Difícilmente pueda olvidar ese día de 1975 en que Borges me señaló en broma, en relación a mi apellido, “no me diga que estoy frente a una de mis obsesiones”. Cada vez que me encuentro frente a lo “especular”, ante el speculum, dudo en utilizar el término, ya que los juegos de espejos se prestan a partidas dobles, triples o infinitas, como parece ser el caso entre la historia vivida por Raúl González Tuñón, hace algunas décadas, y recientemente narrada por su sobrino Eduardo Álvarez Tuñón, en La mujer y el espejo (Libros del Zorzal, 2016), donde la ficcionalización de los acontecimientos y la reinvención de otros hacen de la novela, con un estilo sutil, una pieza literaria de gran eficacia y cautivante ritmo.Este juego de espejos paralelos, cuyas imágenes en teoría se reproducen hasta el infinito, podría resumirse de la siguiente manera: Martín Galdós-González Tuñón es seducido por una bellísima actriz, que para el caso podría ser Aída del Carril-Dolores del Río, de la cual no demora en separarse por incompatibilidad con la diva, y termina enamorándose de su doble, Elvira, a quien conoce por los artilugios del azar, aunque ocultándole su vínculo previo con la original. Como bien lo señala el autor en su epígrafe de Rubén Darío: Plural ha sido la celeste historia de mi corazón… Amores y azares son los lazos que unen a los seres predestinados, que en el mundo de Álvarez Tuñón terminan por disolverse, de una manera o de otra, por la fuerza de las cosas y de los hechos.
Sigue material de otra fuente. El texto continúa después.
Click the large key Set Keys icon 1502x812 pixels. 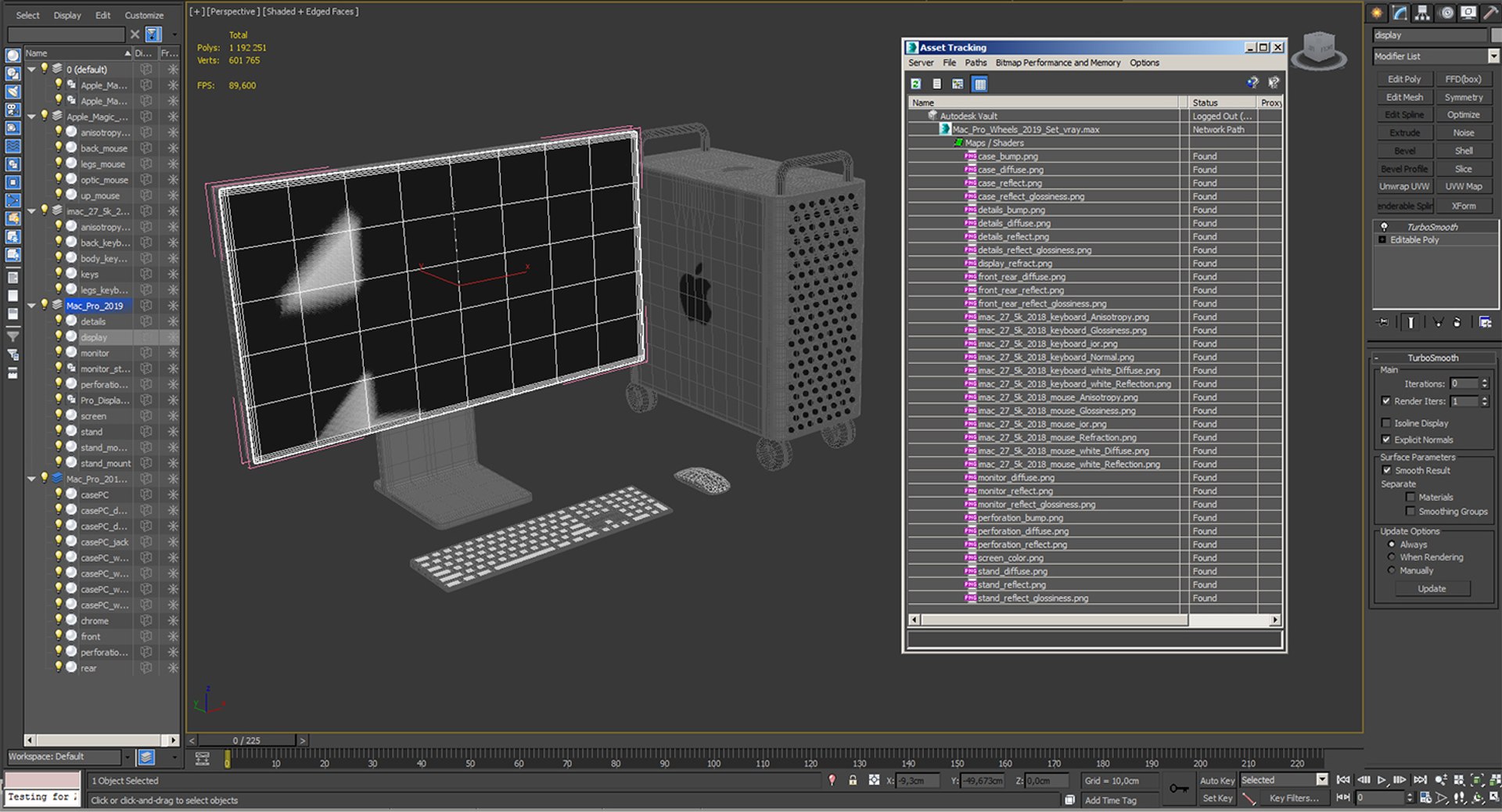click(1178, 789)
“Actuar es siempre una forma de engañar. Pensó, entonces, que el teatro y el cine existen porque los seres humanos, siempre, necesitamos ser partícipes de una mentira, como si sólo pudiéramos encontrar la felicidad en un engaño, en la ficción de aquello que querríamos haber vivido. Sintió, con alivio, que no había cometido un pecado tan grave al ocultarle a Elvira la verdad. Nunca podría entenderla” observa ¿el narrador omnisciente de la tercera persona, Martín Galdós, Álvarez Tuñón?, como si quisiera subrayar que en este gran teatro del mundo nada puede escapar al escenario de la representación y de lo imaginario. ¿Acaso es realmente factible distinguir, como lo proponía Aristóteles, los hechos ocurridos de aquellos que podrían haber ocurrido?
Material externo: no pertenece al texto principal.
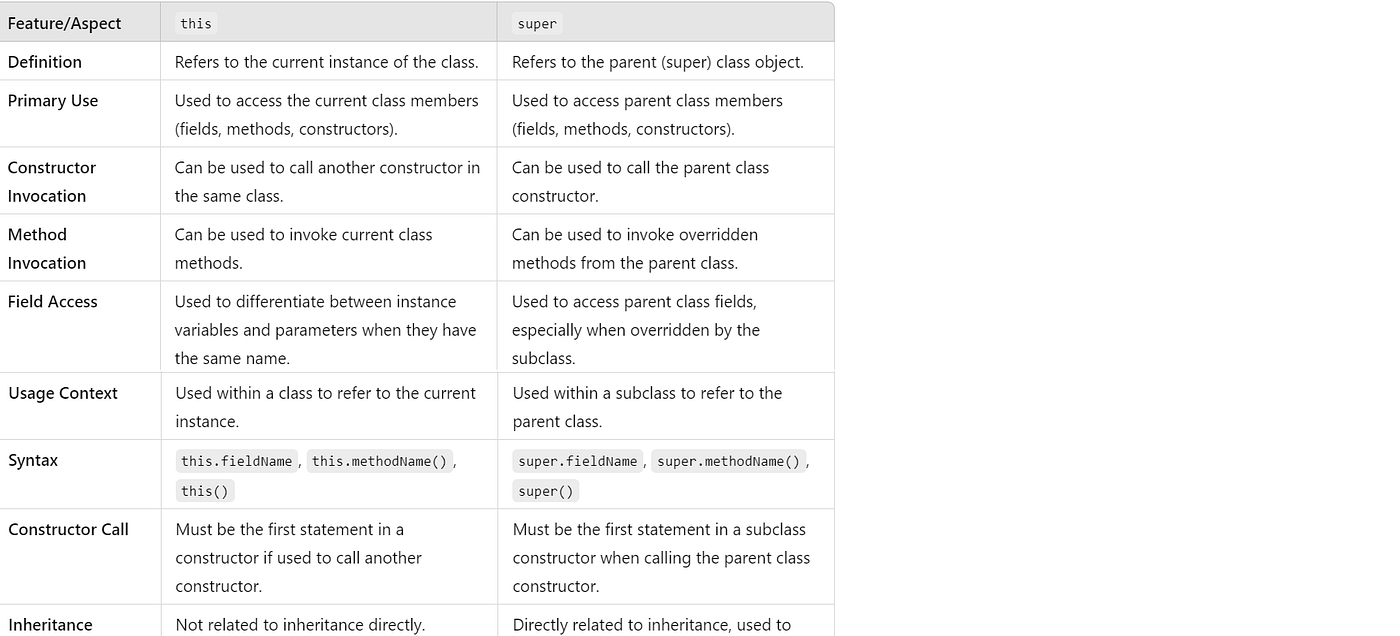1400x636 pixels.
Task: Click the "this()" code snippet
Action: (205, 491)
Estas relaciones cruzadas tanto por lo fatídico como por la frágil sensibilidad de nosotros, los seres humanos, también se encuentran en sus dos novelas anteriores: El desencuentro (1999 y 2010) y Las enviadas del final (2009, igualmente publicadas por Libros del Zorzal), exquisitas maneras de recorrer la disolución de los vínculos bajo la forma de un vago perfume que va desapareciendo hasta tornarse en el hedor de un desahuciado. Sin forzar los términos, podrían leerse estas tres bellas novelas como un tríptico donde reposa la imposible condición humana, después de conocer el destello de un paraíso. ¿Pues de qué otra forma podríamos apreciar lo que perdemos sin haberlo conocido antes?
Hay en la novela, por momentos, algo de las tensas advertencias que nos hicieran Carson Mc Cullers o Milan Kundera: “a nadie le tememos tanto como a la persona que amamos, sobre todo en las vísperas, cuando aún se ignora si hay algo posible de ser vivido a su lado o si sólo nos queda el largo camino de la obsesión y el olvido”; advertencias que tienen una resonancia de sabiduría, las que eran atribuidas a los hombres justos. Es un poco paradojal que este autor, poeta, narrador y ensayista, se dedique también a impartir justicia, desde un destacado sitio de la Cámara del Trabajo. Se podría decir que son muchos los caminos que transita la escritura, pero que son pocos los objetivos que alcanza. Álvarez Tuñón ha realizado un gran trabajo en esta fina descripción de un ser amado que desaparece de nuestra vista, agitando con un pañuelo impresionista su despedida final.